高齢出産を控えた妊婦さんがNIPT(新型出生前診断)を受けるメリットやNIPTの課題とは?

妊娠中の胎児になんらかの染色体異常の疑いがないかどうか調べることができるNIPT(新型出生前診断)。高齢出産を控える妊婦さんが、このNIPTを希望するケースが増えています。今回は、高齢出産を控えた妊婦さんがNIPTを受けるメリットや、NIPTが抱えている課題などを解説していきます。

高齢出産を控えた妊婦さんがNIPTを受けることのメリット

NIPTを希望する妊婦さんの多くは、高齢出産を控えた妊婦さんです。

一般に、妊婦さんが高齢になるほどなんらかの染色体異常が生じる確率が高くなると言われています。

妊婦さんの年齢に伴うダウン症(21トリソミー)発生率の変化 20歳 0.06%(1/1667) 30歳 0.16%(1/626) 35歳 0.40%(1/249) 40歳 1.47%(1/68)

※妊娠12週の母親がダウン症の赤ちゃんを妊娠している確率

このように、妊婦さんの年齢別ダウン症発生率を見てみても、高齢になるほど上昇するという変動が顕著に表れています。

では、高齢出産を控えた妊婦さんがNIPTを受けることのメリットはどこにあるのでしょうか?

NIPTを実施して「陽性」の検査結果、つまり、妊娠中の胎児になんらかの染色体異常の疑いがあると分かれば、

※胎児の状態に合わせて最適な分娩方法を選択できる

※出生後に適切な治療を開始するための準備ができる

※障害についての知識や理解を深める時間を持つことができる

※生育環境を整えるための準備の時間を持つことができる

など、出産までの時間を有効に活用して、さまざまな“準備”を行うことができるというメリットがあります。

現在、日本で採用されている一般的なNIPTの21トリソミーの陽性的中率は妊婦さんが35歳で79.9%、40歳で93.7%です。

偽陽性の可能性がありますので、「陽性」の検査結果が出た場合は、羊水検査などの確定診断を受けることになります。

一方、「陰性」の検査結果が出た場合、その陰性的中率は99.9%と非常に高いため、ほぼ安心できるというメリットがあると同時に、1/200~1/300の確率で流産を引き起こすリスクがある羊水検査を避けられるメリットもあります。

こうした背景やメリットがあることから、NIPTを希望する高齢出産を控えた妊婦さんが増えています。

NIPTは高齢出産を控えた妊婦さんすべてが受けられる訳ではない

しかしながら、現在日本で採用されている一般的なNIPTは、高齢出産を控えている妊婦さん、かつNIPTを希望した妊婦さんのすべてが受けられるという訳ではありません。

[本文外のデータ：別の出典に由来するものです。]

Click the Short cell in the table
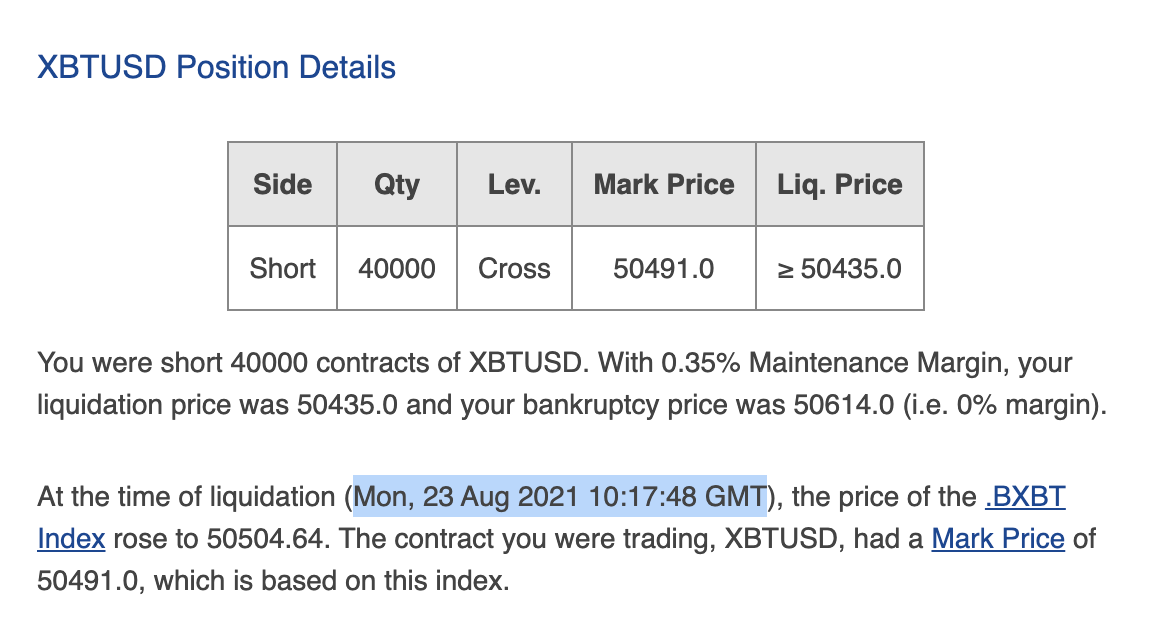Image resolution: width=1156 pixels, height=644 pixels. 282,268
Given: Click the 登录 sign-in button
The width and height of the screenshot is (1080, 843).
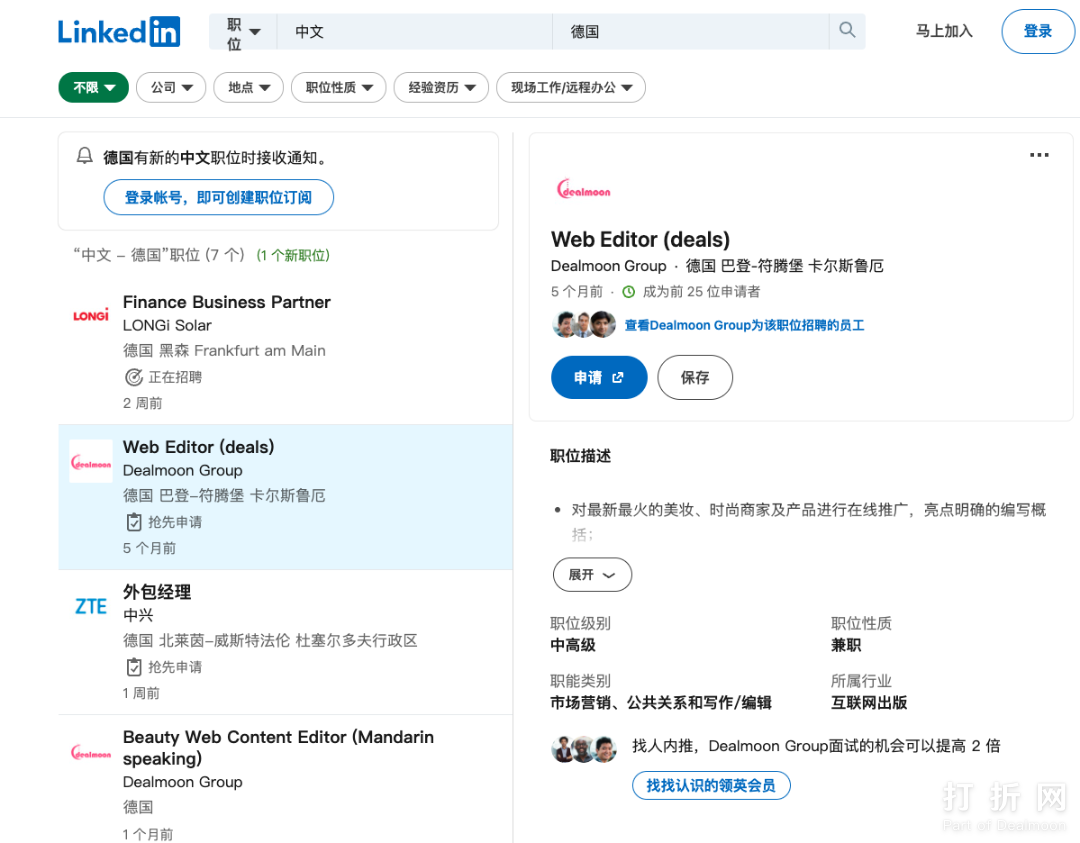Looking at the screenshot, I should (1037, 31).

そもそも、出産予定日時点で妊婦さんが35歳以上でなければならないことに加えて、

妊娠10~18週の期間内

夫婦のいずれかまたは両方になんらかの染色体異常が見られる

過去に染色体異常の胎児を妊娠または出産したことがある

このような条件に当てはまらなければなりません。また、病院側も独自に以下のようなルールを設定しています。

NIPTを受ける病院で分娩予定でなければならない

かかりつけ医からの直接の検査予約および紹介状が必要

高齢出産で不安を抱えている妊婦さんが多いにも関わらず、こうした厳しい条件やルールによって「受けたくても受けられない」妊婦さんが非常に多くなっているという課題を抱えているのです。

高齢出産を控えた妊婦さんが安心して受けられるNIPT“Serenity”とは

高齢出産には何かと不安が伴います。特に妊娠中の胎児が健康かどうかは非常に重要な問題で、NIPTによって「陽性」か「陰性」かが分かるだけでも、妊婦さんの精神的負担や、その後の行動、安心感などがまったく変わってきます。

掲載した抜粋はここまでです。